- **Work order**:
Find the line with "Task: Click the" in the records below. Copy it and every line after it, up to and including the line with "This screenshot has height=471, width=1129.".

- **Data provided**:

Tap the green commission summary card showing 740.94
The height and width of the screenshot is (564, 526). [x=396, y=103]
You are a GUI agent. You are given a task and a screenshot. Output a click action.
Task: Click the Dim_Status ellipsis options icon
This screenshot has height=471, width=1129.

* * *

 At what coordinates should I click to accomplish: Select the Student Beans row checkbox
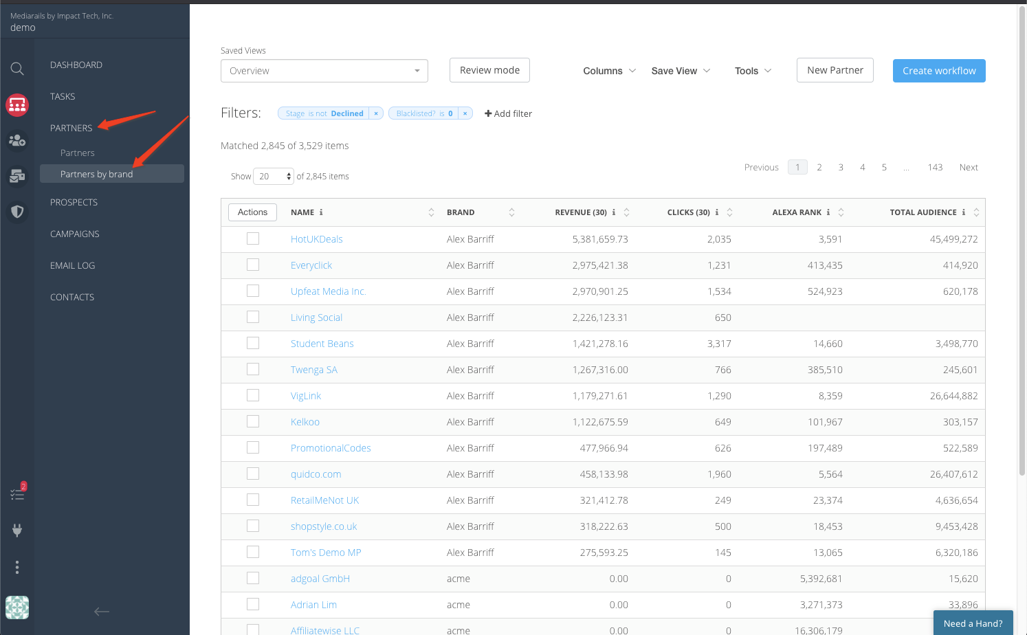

- **Answer space**:
Task: Click the Dim_Status ellipsis options icon
This screenshot has height=471, width=1129.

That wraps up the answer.